Before you can perform a restore, you need a backup. We'll use Windows Server Backup because it is readily available. Run the following PowerShell command to install:
Install-WindowsFeature -Name Windows-Server-Backup
The following code will create a backup policy and run a system state backup:
Import-Module WindowsServerBackup
$wbp = New-WBPolicy
$volume = Get-WBVolume -VolumePath C:
Add-WBVolume -Policy $wbp -Volume $volume
Add-WBSystemState $wbp
$backupLocation = New-WBBackupTarget -VolumePath R:
Add-WBBackupTarget -Policy $wbp -Target $backupLocation
Set-WBVssBackupOptions -Policy $wbp -VssCopyBackup
Start-WBBackup -Policy $wbp
The following command creates a backup of the system state, including the AD database:
Add-WBSystemState $wbp
The following code creates a scheduled backup of the system state at 8 a.m., noon, 4 p.m. and 8 p.m.

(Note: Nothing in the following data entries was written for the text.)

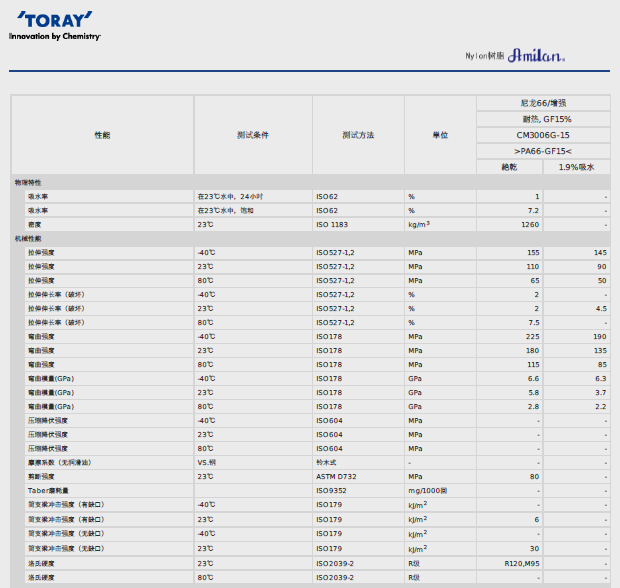This screenshot has height=588, width=620.
Task: Click the 物理特性 section row
Action: pos(28,183)
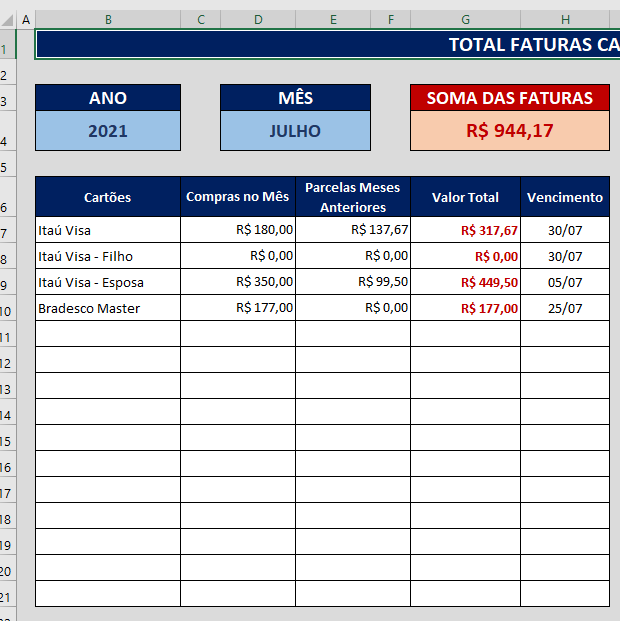Click column G header
Image resolution: width=620 pixels, height=621 pixels.
point(465,19)
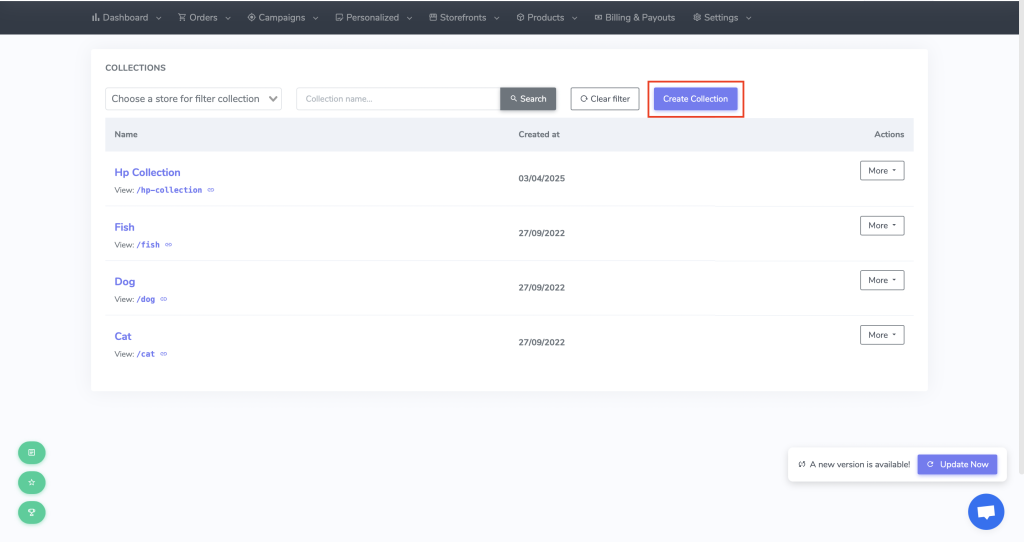The width and height of the screenshot is (1024, 542).
Task: Click the green trophy floating button
Action: [x=32, y=512]
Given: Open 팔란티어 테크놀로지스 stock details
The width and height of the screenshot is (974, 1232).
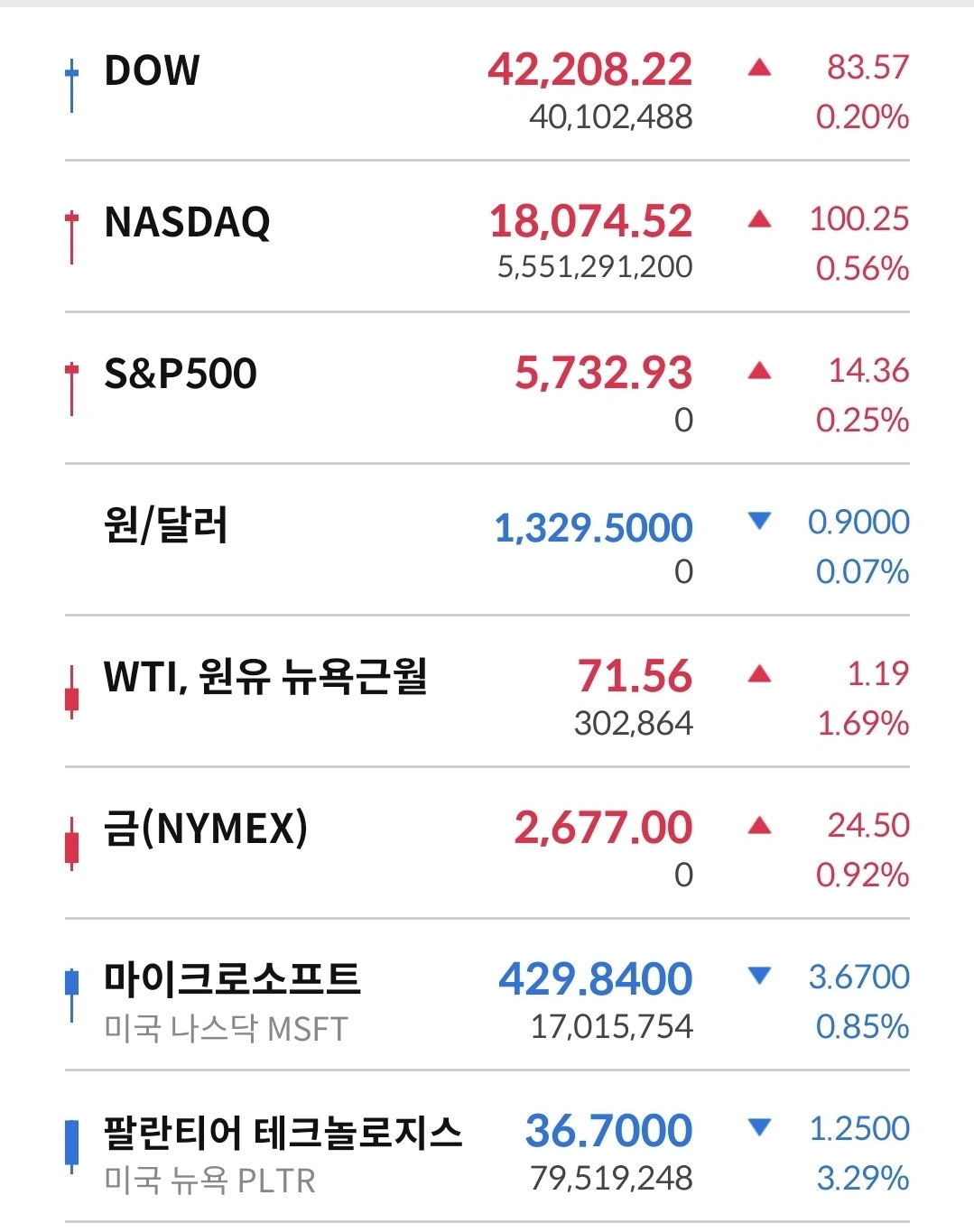Looking at the screenshot, I should [x=487, y=1147].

Set-WBSchedule -Policy $wbp -Schedule 08:00, 12:00, 16:00, 20:00
Set-WBPolicy -Policy $wbp
In this example, let's say an OU called Test with some critical user accounts got deleted.
Reboot the domain controller in which you've performed the backup, and go into Directory Services Recovery Mode. If your domain controller is a VM, you may need to use Msconfig to set the boot option rather than using the F8 key to get to the boot options menu.
$bkup = Get-WBBackupSet | select -Last 1
Start-WBSystemStateRecovery -BackupSet $bkup -AuthoritativeSysvolRecovery
Type Y, and press Enter to restore to original location.
At the prompt, restart the domain controller to boot back into recovery mode.
You need to mark the restored OU as authoritative by using Ntdsutil:
ntdsutil
C:\Windows\system32\ntdsutil.exe: activate instance NTDS
Active instance set to "NTDS".
C:\Windows\system32\ntdsutil.exe: authoritative restore
authoritative restore: restore subtree "ou=test,dc=sphinx,dc=org"
A series of messages will indicate the progress of the restoration, including the number of objects restored.
Exit ntdsutil
authoritative restore: quit
C:\Windows\system32\ntdsutil.exe: quit
Restart the domain controller. Use Msconfig before the reboot to reset to a normal start.
The OU will be restored on your domain controller and will replicate to the other domain controllers in AD.
A complete loss of AD requires intervention
In the unlikely event of losing your entire AD forest, you'll need to work through the AD forest recovery guide at this link. If you have a support agreement with Microsoft, then this would be the ideal time to use it.